There is no indication in the logs that the NC failed to send the task failure notification. As a matter of fact, the logs look normal. There are three tasks to be aborted, so it is expected to see these logs repeated but with a different task id. Also, At the end of the logs, the Joblet close is logged, so the CC received the tasks failure notifications and instructed the NCs to do the clean up. Do you have the CC logs that show the cluster going to UNUSABLE? All of this could've happened due to an NC failing to send heartbeat or losing connection with the CC. This will result in the cluster state becoming UNUSABLE and the job being aborted.

> Cluster becomes UNUSABLE status after a NC fails to send a job failure.

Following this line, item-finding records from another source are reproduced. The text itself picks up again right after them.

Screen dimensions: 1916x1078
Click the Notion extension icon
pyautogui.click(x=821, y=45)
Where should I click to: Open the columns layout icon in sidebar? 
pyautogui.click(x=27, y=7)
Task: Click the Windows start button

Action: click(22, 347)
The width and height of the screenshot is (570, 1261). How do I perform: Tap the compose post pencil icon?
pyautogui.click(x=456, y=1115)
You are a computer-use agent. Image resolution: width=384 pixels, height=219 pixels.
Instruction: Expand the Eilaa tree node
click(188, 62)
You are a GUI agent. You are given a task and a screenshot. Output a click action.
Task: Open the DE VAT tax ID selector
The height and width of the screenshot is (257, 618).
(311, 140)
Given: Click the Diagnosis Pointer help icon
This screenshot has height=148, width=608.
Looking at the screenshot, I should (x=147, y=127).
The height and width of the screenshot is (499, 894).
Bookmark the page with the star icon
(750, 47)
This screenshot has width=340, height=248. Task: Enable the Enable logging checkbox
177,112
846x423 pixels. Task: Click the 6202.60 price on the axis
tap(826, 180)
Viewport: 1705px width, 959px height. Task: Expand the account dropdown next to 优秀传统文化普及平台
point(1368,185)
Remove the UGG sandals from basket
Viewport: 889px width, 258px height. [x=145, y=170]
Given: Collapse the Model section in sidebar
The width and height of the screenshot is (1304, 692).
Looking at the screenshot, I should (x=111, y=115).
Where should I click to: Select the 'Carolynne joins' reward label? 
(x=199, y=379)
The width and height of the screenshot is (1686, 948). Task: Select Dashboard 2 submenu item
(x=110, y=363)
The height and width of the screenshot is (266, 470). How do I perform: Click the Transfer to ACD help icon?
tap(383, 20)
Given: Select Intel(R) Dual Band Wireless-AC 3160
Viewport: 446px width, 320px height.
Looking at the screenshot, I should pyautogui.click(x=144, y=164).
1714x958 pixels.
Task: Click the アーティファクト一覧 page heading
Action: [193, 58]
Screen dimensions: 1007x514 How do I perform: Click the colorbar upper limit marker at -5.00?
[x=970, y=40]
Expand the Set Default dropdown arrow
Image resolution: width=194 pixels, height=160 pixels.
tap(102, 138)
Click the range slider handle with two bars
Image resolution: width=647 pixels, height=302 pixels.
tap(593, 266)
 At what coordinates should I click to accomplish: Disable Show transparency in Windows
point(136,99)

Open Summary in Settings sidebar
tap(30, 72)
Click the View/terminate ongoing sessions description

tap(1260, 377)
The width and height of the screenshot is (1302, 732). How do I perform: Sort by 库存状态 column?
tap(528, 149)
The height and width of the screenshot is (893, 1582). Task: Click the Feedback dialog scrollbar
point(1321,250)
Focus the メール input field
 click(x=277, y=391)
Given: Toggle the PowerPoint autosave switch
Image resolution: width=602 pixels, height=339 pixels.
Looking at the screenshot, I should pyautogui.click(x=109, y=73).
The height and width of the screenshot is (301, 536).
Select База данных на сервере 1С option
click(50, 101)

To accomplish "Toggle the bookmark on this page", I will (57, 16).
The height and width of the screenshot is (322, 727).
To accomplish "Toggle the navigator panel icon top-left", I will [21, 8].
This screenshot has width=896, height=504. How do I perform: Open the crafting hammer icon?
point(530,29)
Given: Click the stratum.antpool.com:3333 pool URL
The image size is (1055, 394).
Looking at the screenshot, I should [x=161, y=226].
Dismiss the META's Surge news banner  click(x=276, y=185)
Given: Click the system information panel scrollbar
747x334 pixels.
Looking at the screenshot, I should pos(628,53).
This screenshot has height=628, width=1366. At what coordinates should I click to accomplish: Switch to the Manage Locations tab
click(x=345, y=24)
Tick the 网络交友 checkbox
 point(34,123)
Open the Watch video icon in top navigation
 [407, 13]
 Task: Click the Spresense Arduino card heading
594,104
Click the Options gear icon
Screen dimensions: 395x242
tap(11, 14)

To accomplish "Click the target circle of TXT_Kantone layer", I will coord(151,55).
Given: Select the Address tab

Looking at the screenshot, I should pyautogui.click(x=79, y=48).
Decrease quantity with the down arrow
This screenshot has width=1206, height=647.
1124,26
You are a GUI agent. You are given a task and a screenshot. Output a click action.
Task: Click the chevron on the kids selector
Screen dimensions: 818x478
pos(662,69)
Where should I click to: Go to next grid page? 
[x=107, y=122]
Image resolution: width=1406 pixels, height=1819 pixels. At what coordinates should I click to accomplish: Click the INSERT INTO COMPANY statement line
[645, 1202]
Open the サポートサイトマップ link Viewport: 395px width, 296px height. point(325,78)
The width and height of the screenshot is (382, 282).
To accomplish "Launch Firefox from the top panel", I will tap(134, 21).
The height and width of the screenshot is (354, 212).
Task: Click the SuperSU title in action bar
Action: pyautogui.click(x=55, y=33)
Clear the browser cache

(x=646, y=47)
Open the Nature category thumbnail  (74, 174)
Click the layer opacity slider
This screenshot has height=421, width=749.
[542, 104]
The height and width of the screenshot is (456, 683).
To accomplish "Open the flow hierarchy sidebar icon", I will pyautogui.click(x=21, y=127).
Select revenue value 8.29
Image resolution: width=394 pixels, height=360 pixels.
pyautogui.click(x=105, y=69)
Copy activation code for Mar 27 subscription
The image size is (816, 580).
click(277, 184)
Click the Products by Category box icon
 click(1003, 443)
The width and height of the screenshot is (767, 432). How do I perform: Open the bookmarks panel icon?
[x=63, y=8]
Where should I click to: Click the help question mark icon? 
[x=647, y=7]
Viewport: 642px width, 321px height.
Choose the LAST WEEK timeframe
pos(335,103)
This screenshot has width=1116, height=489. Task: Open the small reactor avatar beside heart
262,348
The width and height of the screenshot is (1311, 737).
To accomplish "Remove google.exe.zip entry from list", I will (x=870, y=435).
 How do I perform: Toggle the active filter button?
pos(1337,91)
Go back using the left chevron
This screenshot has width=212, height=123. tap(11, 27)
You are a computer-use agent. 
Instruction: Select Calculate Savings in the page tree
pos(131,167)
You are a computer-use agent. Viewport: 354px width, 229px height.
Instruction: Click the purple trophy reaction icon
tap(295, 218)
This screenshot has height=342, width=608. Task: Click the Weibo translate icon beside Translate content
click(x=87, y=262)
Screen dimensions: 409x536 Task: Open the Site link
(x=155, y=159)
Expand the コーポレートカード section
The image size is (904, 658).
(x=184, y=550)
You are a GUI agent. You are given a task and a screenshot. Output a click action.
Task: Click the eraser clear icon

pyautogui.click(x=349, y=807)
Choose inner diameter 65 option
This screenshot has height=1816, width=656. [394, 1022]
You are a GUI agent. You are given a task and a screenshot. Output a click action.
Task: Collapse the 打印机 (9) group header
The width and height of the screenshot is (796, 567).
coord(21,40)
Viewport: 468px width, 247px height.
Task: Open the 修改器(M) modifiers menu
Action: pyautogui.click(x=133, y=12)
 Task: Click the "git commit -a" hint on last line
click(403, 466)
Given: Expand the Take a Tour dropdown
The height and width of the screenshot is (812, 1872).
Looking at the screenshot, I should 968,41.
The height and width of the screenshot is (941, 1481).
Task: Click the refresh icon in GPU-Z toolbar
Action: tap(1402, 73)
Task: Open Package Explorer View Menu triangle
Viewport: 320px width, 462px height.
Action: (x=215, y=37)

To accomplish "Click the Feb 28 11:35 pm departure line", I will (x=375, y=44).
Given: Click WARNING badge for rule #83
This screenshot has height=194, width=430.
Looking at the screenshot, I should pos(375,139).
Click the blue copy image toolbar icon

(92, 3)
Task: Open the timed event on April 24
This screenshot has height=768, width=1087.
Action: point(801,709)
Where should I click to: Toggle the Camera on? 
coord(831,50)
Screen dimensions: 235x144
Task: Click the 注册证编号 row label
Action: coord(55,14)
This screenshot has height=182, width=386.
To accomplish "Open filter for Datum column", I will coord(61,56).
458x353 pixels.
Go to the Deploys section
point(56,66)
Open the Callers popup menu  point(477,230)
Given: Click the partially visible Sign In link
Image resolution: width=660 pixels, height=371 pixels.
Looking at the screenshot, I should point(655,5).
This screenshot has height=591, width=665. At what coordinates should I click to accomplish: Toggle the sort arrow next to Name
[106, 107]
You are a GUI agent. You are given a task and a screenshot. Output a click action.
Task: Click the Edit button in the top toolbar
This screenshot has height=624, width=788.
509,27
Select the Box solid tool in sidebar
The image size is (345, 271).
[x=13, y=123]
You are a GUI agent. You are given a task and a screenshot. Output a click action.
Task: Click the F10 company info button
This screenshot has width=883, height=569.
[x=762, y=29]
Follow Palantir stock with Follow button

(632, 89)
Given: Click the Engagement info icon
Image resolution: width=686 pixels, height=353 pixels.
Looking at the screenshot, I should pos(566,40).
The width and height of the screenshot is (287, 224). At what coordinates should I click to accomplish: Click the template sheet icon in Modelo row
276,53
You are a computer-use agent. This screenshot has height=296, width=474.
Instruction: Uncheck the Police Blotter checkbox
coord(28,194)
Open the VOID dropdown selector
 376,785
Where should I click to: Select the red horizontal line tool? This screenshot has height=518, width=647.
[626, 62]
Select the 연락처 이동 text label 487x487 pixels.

> -----------------------------------------------------------------------
>
>                 Key: ASTERIXDB-2185
>                 URL: https://issues.apache.org/jira/browse/ASTERIXDB-2185
>             Project: Apache AsterixDB
>          Issue Type: Bug
>          Components: IDX - Indexes, RT - Runtime
>            Reporter: Taewoo Kim
>            Assignee: Murtadha Hubail
>            Priority: Major
>              Labels: triaged
>
> A cluster became UNUSABLE status after a NC failed to send a job failure message. See the exception below.
> {code}
> Dec 03, 2017 6:47:13 PM org.apache.hyracks.control.nc.work.StartTasksWork run
> INFO: Initializing TAID:TID:ANID:ODID:16:0:1:0 -> [Asterix {
>   ets;
>   assign [0, 1, 2] := [Constant, Constant, Constant];
> }, org.apache.hyracks.storage.am.lsm.invertedindex.dataflow.LSMInvertedIndexSearchOperatorDescriptor@23d902c1, org.apache.hyracks.dataflow.std.sort.ExternalSort
> OperatorDescriptor$1@2fc09944]
> Dec 03, 2017 6:47:13 PM org.apache.hyracks.dataflow.std.sort.AbstractSorterOperatorDescriptor$SortActivity$1 close
> INFO: InitialNumberOfRuns:0
> Dec 03, 2017 6:47:13 PM org.apache.hyracks.control.common.work.WorkQueue$WorkerThread run
> INFO: Executing: NotifyTaskCompleteWork:TAID:TID:ANID:ODID:13:0:1:0
> Dec 03, 2017 6:47:13 PM org.apache.hyracks.control.common.work.WorkQueue$WorkerThread run
> INFO: Executing: NotifyTaskCompleteWork:TAID:TID:ANID:ODID:13:0:0:0
> Dec 03, 2017 6:47:13 PM org.apache.hyracks.dataflow.std.sort.AbstractSorterOperatorDescriptor$SortActivity$1 close
> INFO: InitialNumberOfRuns:0
> Dec 03, 2017 6:47:13 PM org.apache.hyracks.control.common.work.WorkQueue$WorkerThread run
> INFO: Executing: NotifyTaskCompleteWork:TAID:TID:ANID:ODID:16:0:0:0
> Dec 03, 2017 6:47:13 PM org.apache.hyracks.control.common.work.WorkQueue$WorkerThread run
> INFO: Executing: NotifyTaskCompleteWork:TAID:TID:ANID:ODID:16:0:1:0
> Dec 03, 2017 6:48:02 PM org.apache.hyracks.control.common.work.WorkQueue$WorkerThread run
> INFO: Executing: AbortTasks
> Dec 03, 2017 6:48:02 PM org.apache.hyracks.control.nc.work.AbortTasksWork run
> INFO: Aborting Tasks: JID:0:[TAID:TID:ANID:ODID:0:0:0:0, TAID:TID:ANID:ODID:3:0:0:0, TAID:TID:ANID:ODID:3:0:1:0]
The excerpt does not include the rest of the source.